A Person Creating a Picture of Hell and Then Afraid

“Mind is like the wood or stone from which a person carves an image. If he carves a dragon or a tiger, and seeing it fears it, he is like a stupid person creating a picture of hell and then afraid to face it. If he does not fear it, then his unnecessary thoughts will vanish.”

Bodhidharma,

via muhilism from 

The Patterns of the Stories

“Sitting quietly, let the mind involve itself in the stories that flow through consciousness. Notice the dynamic that powers each story: the concerns and desires, worries and distractions. As you become more familiar with these patterns, look for second-level stories that support the stories on the surface; for instance, stories about who you are and what you stand for, or stories that make sense of longstanding patterns or conditions. Notice which stories refer more to the past and which to the future. How does the ‘objective’ time that measures out events and sequences figure in the stories you tell? Is it a minor character? Does it have a role to play at all? (…)

As you become familiar with the stories you typically tell, you will notice how many of them express a characteristic negativity. There are stories that explain inaction or justify distraction, that feed daydreams of escape, excuse failures, and calm fears. There are other stories that fuel anxiety and intensify concern. Pay close attention to the patterns of the stories that you typically tell, looking for those that consistently repeat themselves. Can you touch the energy bound up in those stories? Can you release it?”

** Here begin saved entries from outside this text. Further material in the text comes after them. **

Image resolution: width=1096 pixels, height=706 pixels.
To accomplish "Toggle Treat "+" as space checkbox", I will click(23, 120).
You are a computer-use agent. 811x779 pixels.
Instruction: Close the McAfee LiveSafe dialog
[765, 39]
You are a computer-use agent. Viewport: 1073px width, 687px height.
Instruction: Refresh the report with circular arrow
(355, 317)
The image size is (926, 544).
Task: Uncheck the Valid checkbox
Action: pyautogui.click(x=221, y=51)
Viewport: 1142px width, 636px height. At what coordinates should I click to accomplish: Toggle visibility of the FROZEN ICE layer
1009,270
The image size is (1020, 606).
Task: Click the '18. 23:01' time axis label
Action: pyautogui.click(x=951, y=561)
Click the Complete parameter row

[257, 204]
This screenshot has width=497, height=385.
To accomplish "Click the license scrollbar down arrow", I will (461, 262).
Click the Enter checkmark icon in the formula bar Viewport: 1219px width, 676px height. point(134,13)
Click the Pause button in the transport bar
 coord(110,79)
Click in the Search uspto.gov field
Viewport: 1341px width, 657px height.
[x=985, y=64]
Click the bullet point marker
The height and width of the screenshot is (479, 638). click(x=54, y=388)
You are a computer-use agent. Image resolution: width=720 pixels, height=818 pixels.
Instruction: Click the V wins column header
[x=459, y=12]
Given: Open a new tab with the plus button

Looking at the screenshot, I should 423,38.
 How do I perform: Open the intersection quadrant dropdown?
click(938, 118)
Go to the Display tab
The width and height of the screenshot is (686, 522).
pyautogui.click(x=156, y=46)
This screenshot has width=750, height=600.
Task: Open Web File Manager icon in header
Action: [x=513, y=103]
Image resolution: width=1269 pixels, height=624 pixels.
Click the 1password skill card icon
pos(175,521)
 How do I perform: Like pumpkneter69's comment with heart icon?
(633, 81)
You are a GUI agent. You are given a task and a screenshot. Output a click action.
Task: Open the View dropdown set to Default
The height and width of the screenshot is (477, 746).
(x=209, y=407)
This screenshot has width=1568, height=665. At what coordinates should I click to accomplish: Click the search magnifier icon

Tarthang Tulku, Dynamics of Time & Space: Transcending Linits on Knowledge

I Can Live With Doubt and Uncertainty

“I can live with doubt and uncertainty and not knowing. I think it’s much more interesting to live not knowing than to have answers which might be wrong. I have approximate answers, and possible beliefs, and different degrees of certainty about different things, but I’m not absolutely sure of anything, and there are many things that I don’t know anything about. But I don’t have to know an answer, I don’t feel frightened by not knowing things, by being lost in the mysterious universe without having any purpose, which is the way it really is, as far as I can tell possible — it doesn’t frighten me.”

Richard Feynman, The Feynman Series - Beauty

via commondense from universoul

Some Small Knowledge Around Ourselves as a Protection

Mystery will control you, knowledge will make you the controller. Mystery will possess you. You cannot possess the mysterious; it is so vast and your hands are so small. It is so infinite, you cannot possess it, you will have to be possessed by it — and that is the fear.

Knowledge you can possess, it is so trivial; knowledge you can control. This temptation of the mind to reduce every wonder, every mystery, to a question, is basically fear-oriented. We are afraid, afraid of the tremendousness of life, of this incredible existence. We are afraid.

Out of fear we create some small knowledge around ourselves as a protection, as an armor, as a defense.”

Osho

via parkstepp from lazyyogi

The Conquest of Fear Yields the Courage of Life

“The conquest of the fear of death is the recovery of life’s joy. One can experience an unconditional affirmation of life only when one has accepted death, not as contrary to life, but as an aspect of life. Life in its becoming is always shedding death, and on the point of death. The conquest of fear yields the courage of life.”